═════ RECORDS SHOWN

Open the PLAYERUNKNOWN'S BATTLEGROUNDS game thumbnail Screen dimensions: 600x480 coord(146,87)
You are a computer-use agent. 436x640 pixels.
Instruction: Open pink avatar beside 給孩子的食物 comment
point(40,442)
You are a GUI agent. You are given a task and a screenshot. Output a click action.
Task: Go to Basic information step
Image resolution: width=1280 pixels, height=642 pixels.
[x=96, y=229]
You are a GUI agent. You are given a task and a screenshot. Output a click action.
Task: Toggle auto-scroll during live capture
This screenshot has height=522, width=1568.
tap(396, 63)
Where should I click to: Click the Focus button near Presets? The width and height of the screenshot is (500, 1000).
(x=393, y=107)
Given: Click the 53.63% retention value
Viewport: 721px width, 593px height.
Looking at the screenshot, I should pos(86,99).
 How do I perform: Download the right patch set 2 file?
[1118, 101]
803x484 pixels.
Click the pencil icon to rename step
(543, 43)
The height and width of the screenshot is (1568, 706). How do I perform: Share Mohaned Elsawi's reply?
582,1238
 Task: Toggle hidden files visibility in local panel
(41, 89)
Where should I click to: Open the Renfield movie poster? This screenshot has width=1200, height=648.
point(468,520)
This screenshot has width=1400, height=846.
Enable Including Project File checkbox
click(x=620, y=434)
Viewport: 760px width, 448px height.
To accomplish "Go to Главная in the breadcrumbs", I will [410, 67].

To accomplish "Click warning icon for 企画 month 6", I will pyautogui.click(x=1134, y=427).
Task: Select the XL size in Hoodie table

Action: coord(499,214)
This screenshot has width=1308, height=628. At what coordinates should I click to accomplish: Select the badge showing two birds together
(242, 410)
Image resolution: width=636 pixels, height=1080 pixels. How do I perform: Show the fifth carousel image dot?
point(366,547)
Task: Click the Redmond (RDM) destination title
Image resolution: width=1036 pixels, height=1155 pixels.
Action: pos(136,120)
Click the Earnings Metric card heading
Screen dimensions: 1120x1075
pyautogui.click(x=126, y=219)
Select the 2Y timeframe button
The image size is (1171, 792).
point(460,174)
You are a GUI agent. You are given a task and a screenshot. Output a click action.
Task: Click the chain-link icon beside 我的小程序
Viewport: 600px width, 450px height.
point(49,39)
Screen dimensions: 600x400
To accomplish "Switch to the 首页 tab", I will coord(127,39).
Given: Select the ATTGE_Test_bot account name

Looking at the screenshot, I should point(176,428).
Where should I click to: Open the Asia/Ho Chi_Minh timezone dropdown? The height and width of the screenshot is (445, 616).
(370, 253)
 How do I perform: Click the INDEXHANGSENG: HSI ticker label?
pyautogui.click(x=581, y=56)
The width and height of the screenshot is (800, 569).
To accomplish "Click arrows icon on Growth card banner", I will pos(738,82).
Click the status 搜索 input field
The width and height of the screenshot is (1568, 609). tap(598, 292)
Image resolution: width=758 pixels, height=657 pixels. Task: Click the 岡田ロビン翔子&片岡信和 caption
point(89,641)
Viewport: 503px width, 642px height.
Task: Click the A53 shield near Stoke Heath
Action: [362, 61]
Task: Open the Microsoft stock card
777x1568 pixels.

══════════

» WHAT IS EXPECTED
Only the lines from the one containing "The width and height of the screenshot is (800, 569)." through the end of the records above belong in the output, each exactly as it stands, both ends included.

» REPLY TO THE EXERCISE
The width and height of the screenshot is (800, 569).
To accomplish "Click arrows icon on Growth card banner", I will pos(738,82).
Click the status 搜索 input field
The width and height of the screenshot is (1568, 609). tap(598, 292)
Image resolution: width=758 pixels, height=657 pixels. Task: Click the 岡田ロビン翔子&片岡信和 caption
point(89,641)
Viewport: 503px width, 642px height.
Task: Click the A53 shield near Stoke Heath
Action: [362, 61]
Task: Open the Microsoft stock card
777x1568 pixels.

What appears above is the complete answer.